Exercise description >> Report every line of the material below that contains the string "height", copying each line in full. Matching is case-sensitive.
###
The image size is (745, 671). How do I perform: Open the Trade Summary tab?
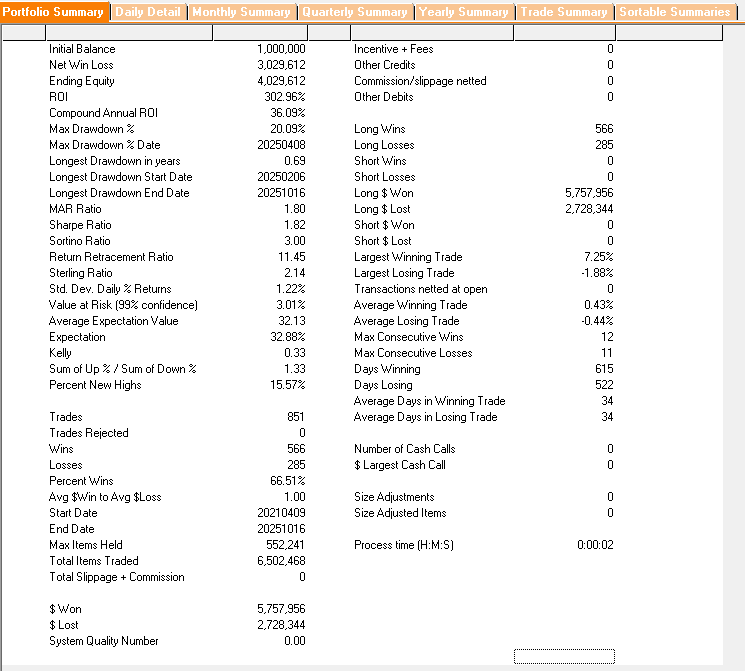click(x=563, y=12)
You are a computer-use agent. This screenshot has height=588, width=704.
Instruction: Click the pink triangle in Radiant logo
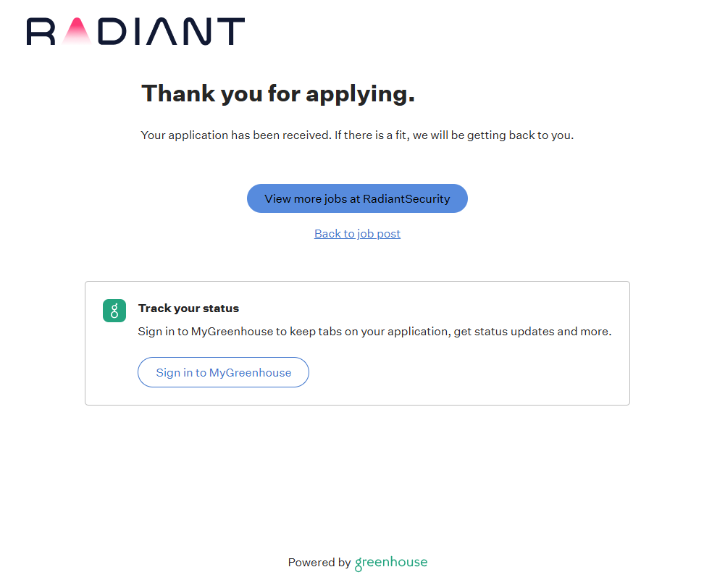(76, 33)

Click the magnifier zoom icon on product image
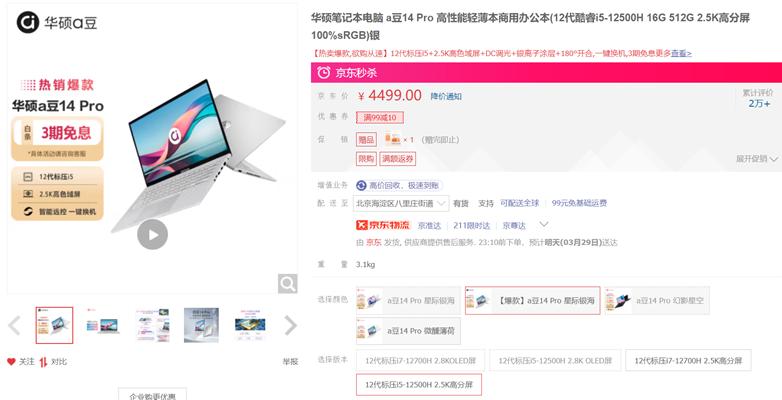click(288, 284)
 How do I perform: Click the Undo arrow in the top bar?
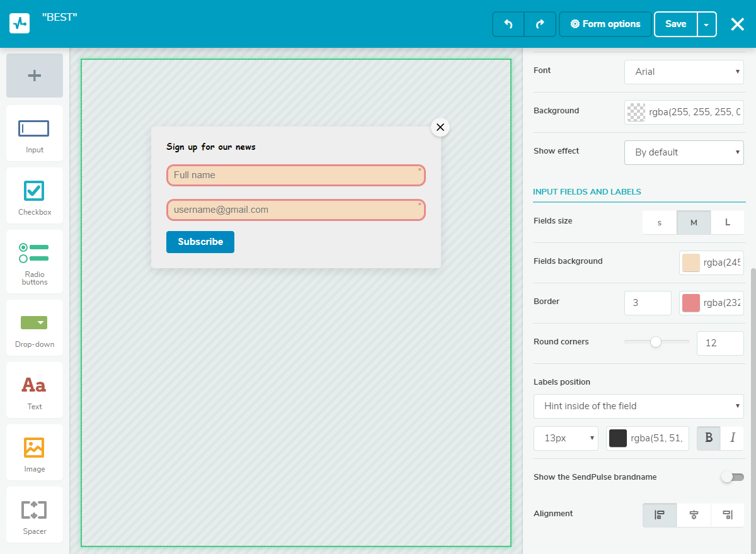[x=508, y=24]

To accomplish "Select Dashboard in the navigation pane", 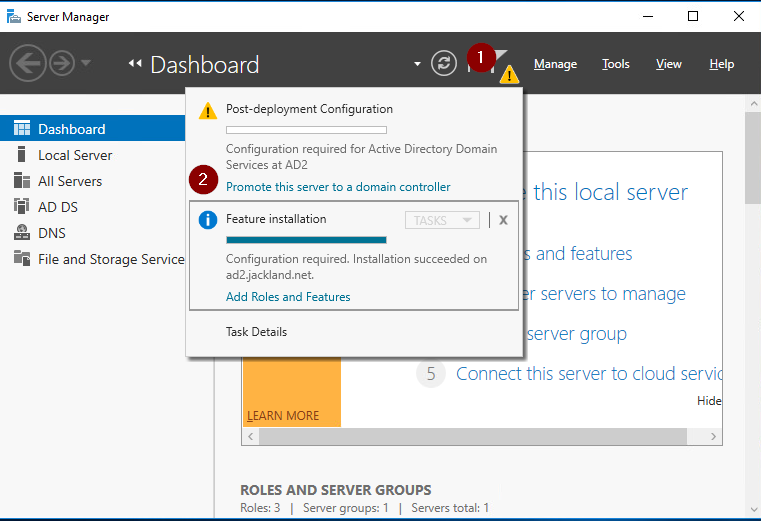I will click(x=71, y=129).
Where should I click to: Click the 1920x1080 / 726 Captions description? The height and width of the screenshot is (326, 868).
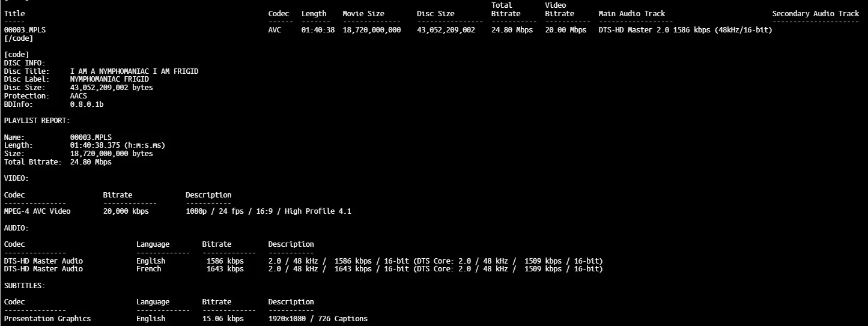point(317,319)
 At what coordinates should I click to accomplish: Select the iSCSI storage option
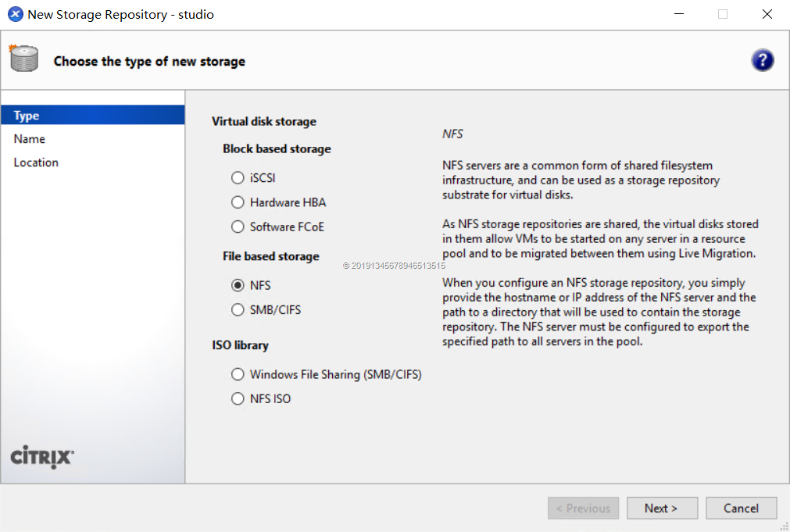tap(238, 178)
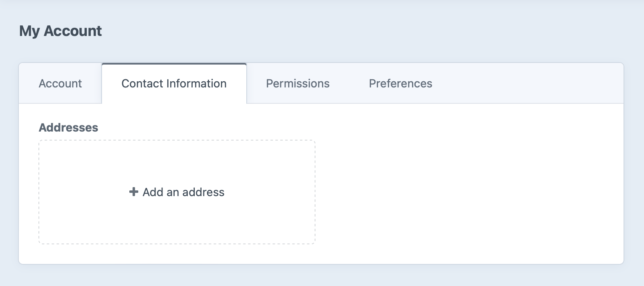
Task: Click the Add an address link
Action: 183,192
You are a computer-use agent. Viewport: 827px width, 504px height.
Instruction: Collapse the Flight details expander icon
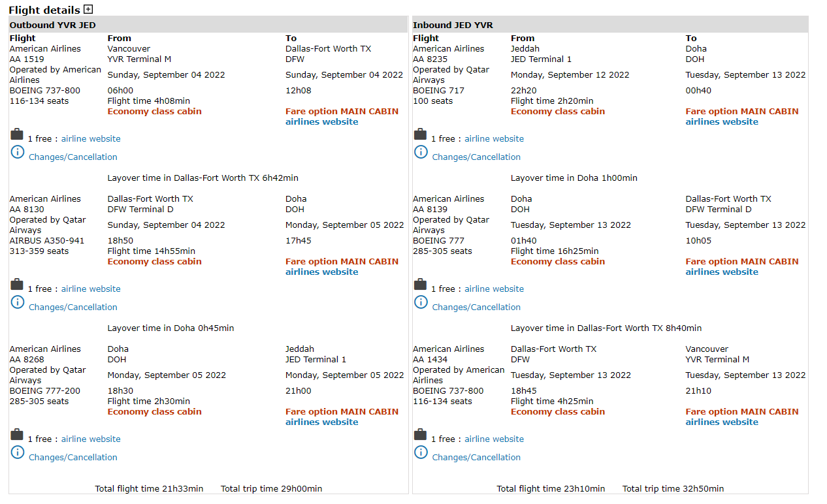[88, 10]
###
Result of the task >>
You are a computer-use agent. This screenshot has height=588, width=704.
Where should I click to: Click the 1920x1080 / 726 Captions description? The height and width of the screenshot is (326, 868).
You are a computer-use agent. Viewport: 827px width, 504px height.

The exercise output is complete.